El momento político es excepcional. Bolivia llega a este nuevo ciclo constitucional con una economía tensionada por déficit gemelos, presión inflacionaria importada y la erosión de su modelo rentista basado en hidrocarburos.
Lara no mencionó directamente el dólar o la caída de las reservas, pero sí describió lo esencial: la crisis más compleja de los últimos 40 años, cuyo impacto se siente en la canasta familiar. Su diagnóstico no fue técnico ni académico; fue social. Y eso lo sitúa en una línea discursiva que intenta recomponer vínculos con las mayorías empobrecidas.
Vestido con uniforme de gala, y con una lista precisa de saludos a presidentes latinoamericanos y a delegaciones de Europa, Asia y Estados Unidos, Lara envió una señal internacional: Bolivia vuelve a jugar hacia afuera. Es el mismo mensaje central que instaló Rodrigo Paz en su discurso de posesión. No se trata solo de respeto diplomático: se trata de resolver un ciclo de aislamiento relativo, con impacto directo en comercio, inversión y financiamiento multilateral.
Pero el pasaje más definitorio de su intervención fue interno: la interpelación directa a sectores populares y organizaciones sociales, incluso aquellas que sospechaban una eventual exclusión con el nuevo gobierno.
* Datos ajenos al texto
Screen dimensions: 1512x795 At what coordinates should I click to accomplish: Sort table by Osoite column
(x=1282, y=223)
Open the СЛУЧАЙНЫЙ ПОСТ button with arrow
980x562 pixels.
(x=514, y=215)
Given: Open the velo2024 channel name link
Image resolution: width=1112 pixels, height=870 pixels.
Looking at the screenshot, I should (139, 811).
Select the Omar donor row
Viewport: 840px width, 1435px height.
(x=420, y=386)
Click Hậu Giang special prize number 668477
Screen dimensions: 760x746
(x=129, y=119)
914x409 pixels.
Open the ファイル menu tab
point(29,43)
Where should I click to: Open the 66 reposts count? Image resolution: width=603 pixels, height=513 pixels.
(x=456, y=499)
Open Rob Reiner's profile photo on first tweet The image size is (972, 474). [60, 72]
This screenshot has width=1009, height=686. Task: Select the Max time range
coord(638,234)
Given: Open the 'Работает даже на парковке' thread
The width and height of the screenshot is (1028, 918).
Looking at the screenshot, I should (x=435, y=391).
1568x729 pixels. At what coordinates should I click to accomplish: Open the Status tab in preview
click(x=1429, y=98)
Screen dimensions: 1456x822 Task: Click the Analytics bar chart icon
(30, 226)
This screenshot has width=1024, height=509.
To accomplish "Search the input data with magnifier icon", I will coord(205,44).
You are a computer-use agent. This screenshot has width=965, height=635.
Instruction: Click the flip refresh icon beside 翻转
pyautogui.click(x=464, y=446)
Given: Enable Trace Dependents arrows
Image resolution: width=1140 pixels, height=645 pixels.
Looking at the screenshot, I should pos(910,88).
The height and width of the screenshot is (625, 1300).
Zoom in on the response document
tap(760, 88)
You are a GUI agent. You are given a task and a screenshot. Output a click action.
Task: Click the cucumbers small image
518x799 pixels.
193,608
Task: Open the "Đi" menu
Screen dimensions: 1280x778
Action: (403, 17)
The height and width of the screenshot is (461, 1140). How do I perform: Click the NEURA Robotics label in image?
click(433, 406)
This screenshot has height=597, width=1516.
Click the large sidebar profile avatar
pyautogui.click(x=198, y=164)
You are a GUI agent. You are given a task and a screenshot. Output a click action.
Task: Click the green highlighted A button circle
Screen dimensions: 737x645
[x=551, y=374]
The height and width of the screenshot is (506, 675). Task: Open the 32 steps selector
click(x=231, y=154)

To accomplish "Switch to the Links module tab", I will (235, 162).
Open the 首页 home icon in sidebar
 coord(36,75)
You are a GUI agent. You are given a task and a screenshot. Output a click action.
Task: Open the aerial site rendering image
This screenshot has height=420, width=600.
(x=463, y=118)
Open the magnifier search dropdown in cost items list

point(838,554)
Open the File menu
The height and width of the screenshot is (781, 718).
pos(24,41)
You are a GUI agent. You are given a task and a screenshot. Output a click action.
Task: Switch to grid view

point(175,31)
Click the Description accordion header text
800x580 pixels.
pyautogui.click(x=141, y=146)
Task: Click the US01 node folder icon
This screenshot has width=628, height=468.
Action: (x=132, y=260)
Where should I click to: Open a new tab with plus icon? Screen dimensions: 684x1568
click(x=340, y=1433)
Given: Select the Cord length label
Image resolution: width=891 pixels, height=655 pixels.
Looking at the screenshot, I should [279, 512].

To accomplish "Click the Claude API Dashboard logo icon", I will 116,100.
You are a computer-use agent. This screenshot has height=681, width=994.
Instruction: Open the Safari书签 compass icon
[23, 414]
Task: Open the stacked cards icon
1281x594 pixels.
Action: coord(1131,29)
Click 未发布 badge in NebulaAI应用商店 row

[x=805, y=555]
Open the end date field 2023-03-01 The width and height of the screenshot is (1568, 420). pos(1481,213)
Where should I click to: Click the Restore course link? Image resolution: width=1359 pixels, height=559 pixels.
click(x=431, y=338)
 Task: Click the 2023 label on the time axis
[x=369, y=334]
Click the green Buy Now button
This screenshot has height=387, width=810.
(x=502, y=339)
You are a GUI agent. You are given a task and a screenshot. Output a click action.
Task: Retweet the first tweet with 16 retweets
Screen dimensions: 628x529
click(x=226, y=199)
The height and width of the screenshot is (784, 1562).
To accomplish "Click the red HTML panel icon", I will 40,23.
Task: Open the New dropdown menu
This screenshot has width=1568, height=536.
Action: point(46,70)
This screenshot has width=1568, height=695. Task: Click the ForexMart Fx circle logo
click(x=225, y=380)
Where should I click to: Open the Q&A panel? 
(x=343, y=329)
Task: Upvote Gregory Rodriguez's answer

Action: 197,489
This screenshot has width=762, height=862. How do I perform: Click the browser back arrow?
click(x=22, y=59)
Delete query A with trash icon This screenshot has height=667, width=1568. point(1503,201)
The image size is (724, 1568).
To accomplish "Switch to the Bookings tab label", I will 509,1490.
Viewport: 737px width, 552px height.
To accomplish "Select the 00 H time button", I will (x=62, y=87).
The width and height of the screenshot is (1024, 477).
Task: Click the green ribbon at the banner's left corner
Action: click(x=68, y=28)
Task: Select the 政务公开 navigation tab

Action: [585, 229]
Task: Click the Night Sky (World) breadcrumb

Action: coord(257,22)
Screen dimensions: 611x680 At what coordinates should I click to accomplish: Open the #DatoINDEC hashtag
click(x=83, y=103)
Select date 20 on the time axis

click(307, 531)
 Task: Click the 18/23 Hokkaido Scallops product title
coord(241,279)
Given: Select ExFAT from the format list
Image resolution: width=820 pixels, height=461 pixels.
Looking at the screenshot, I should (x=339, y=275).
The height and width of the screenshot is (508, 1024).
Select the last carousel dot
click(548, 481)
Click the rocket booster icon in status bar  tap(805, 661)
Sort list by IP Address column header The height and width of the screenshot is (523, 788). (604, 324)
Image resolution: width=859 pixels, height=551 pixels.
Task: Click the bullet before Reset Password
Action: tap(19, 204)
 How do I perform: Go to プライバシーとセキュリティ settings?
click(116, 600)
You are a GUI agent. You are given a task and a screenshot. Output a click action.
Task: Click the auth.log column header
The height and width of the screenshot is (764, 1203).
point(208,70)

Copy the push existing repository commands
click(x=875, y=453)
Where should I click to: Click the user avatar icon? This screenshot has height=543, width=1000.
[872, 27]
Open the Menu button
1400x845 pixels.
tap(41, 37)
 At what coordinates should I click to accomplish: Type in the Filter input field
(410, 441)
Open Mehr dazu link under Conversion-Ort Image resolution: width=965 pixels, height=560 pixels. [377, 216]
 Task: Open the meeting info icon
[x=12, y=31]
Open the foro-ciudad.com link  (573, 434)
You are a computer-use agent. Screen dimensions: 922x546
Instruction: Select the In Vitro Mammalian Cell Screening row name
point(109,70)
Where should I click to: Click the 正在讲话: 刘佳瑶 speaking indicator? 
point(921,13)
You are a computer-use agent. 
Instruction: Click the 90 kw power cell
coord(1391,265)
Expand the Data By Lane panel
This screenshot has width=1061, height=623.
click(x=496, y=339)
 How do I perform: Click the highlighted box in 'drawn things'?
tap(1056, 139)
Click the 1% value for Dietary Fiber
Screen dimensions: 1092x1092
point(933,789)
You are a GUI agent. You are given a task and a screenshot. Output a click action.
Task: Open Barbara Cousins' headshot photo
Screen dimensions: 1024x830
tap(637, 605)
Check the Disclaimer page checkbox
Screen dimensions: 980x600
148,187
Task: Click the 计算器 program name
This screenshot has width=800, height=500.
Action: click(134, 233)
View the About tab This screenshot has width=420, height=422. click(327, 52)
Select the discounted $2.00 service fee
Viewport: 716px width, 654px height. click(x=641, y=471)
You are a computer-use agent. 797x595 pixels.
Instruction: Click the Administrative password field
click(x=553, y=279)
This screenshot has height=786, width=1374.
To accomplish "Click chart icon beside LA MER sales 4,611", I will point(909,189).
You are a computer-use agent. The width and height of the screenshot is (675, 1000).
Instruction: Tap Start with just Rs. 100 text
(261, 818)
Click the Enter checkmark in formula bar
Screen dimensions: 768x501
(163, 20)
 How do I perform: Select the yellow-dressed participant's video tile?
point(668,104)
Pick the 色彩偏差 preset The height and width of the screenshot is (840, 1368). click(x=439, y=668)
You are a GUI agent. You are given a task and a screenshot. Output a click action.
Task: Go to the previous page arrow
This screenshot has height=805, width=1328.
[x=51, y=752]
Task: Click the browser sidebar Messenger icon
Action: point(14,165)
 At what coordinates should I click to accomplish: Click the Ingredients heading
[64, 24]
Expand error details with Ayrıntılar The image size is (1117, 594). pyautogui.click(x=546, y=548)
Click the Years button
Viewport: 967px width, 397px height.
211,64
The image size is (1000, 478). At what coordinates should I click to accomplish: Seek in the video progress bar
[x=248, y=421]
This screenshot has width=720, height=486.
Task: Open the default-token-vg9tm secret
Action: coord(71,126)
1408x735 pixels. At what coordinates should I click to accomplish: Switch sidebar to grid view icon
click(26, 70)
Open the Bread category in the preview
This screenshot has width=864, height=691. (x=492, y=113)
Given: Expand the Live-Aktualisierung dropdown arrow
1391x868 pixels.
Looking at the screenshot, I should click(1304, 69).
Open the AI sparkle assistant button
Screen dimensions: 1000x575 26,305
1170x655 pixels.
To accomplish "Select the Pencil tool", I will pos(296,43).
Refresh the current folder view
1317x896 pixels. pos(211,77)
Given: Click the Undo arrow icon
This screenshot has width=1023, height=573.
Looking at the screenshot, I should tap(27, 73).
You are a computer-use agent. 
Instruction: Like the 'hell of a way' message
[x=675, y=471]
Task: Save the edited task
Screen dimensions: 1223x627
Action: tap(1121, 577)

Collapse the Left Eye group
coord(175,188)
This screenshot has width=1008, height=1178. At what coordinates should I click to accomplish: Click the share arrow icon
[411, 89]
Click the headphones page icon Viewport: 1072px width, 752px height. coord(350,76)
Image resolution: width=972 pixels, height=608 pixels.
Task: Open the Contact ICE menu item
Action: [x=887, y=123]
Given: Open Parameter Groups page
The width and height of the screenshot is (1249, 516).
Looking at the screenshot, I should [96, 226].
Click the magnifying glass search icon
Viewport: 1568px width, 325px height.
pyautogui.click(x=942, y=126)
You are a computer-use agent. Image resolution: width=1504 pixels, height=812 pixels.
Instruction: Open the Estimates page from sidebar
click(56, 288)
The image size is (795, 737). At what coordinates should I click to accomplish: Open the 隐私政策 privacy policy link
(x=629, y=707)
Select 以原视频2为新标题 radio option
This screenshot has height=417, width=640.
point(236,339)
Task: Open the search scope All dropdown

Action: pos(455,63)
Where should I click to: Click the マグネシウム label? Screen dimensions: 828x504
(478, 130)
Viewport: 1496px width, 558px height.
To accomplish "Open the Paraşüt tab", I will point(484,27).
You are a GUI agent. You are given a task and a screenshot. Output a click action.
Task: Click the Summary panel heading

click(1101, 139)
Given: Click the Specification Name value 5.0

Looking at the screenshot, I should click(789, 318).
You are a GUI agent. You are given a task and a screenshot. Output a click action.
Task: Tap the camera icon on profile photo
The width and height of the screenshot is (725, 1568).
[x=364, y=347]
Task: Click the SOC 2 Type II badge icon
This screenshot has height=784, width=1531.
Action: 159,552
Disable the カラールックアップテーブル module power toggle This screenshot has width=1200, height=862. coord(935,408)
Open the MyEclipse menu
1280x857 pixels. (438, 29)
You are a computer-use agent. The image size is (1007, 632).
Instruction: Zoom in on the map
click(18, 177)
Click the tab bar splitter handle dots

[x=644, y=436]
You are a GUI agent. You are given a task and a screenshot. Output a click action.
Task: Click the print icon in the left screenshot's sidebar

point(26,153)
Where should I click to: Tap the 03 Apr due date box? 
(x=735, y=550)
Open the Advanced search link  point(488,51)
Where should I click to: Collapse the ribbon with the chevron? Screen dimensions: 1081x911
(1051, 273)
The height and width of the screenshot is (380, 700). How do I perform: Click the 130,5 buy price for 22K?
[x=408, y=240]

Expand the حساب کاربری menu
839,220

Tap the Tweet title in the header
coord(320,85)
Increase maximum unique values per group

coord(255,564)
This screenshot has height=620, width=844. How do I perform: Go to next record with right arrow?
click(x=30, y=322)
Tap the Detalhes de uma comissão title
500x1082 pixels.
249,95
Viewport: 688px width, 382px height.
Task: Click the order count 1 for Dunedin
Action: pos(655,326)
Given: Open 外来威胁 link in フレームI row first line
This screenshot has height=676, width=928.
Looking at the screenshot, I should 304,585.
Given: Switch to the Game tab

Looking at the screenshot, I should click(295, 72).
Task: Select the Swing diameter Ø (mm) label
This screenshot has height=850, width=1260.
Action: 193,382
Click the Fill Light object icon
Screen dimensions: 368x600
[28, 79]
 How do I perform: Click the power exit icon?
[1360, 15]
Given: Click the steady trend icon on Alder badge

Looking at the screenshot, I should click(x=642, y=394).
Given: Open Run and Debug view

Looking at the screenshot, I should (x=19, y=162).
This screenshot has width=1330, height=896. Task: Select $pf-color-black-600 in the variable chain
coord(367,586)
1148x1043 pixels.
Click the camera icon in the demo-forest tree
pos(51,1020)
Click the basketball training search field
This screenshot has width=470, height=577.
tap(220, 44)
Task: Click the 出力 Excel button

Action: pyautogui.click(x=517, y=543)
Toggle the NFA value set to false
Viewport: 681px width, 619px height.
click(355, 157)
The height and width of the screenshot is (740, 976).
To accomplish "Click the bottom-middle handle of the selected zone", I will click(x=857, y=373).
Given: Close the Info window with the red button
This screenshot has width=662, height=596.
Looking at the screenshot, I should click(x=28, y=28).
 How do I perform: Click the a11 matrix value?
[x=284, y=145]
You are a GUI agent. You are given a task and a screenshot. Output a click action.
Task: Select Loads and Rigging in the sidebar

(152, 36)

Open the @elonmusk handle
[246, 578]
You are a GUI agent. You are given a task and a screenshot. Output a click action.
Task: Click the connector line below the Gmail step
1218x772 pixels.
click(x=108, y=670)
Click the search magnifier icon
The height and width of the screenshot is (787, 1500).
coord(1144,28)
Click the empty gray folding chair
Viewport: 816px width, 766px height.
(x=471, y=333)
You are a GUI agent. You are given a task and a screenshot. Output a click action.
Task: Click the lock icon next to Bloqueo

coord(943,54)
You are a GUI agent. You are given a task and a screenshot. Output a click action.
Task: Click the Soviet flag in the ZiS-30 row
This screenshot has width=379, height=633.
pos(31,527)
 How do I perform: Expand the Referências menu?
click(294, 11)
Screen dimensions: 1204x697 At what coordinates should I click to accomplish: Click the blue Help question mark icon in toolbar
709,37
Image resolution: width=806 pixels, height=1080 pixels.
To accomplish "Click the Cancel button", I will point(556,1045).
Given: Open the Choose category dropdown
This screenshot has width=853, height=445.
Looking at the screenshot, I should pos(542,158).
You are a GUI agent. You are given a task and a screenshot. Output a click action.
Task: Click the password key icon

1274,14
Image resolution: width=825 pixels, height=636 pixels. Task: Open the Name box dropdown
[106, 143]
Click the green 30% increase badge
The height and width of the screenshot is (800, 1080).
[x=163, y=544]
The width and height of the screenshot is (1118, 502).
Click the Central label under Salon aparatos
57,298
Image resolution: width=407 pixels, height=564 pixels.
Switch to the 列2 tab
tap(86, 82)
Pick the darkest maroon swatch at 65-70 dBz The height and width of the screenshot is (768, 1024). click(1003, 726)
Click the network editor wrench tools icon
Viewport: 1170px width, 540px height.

Fue un gesto deliberado para desmontar una narrativa instalada desde hace años: “es mentira que los discriminamos”, dijo. La frase indica rumbo: este Gobierno quiere recuperar legitimidad sin caer en guerra cultural con el tejido social que históricamente sostuvo el Estado plurinacional.
La presencia en la Asamblea de cinco presidentes latinoamericanos, de una ex autoridad alemana y de altos representantes de Washington y Bruselas, subraya otro dato de fondo: este cambio de mando vuelve a colocar a Bolivia en el radar regional. Después de la fragmentación del sistema de partidos y de la implosión del MAS, el desafío ya no es ganar poder, sino gobernarlo.
La fórmula Paz-Lara arranca con un discurso de reconciliación. El reto, ahora, es convertirlo en política pública. La justicia, que fue la piedra angular de la degradación institucional boliviana, será la prueba de fuego. La legitimidad no se construirá con retórica: se construirá con sentencias, con independencia fiscal, con seguridad jurídica, con tribunales que vuelvan a ser árbitro y no botín. Lara lo dijo sin tecnicismos: Bolivia no necesita motores nuevos; necesita un nuevo rumbo.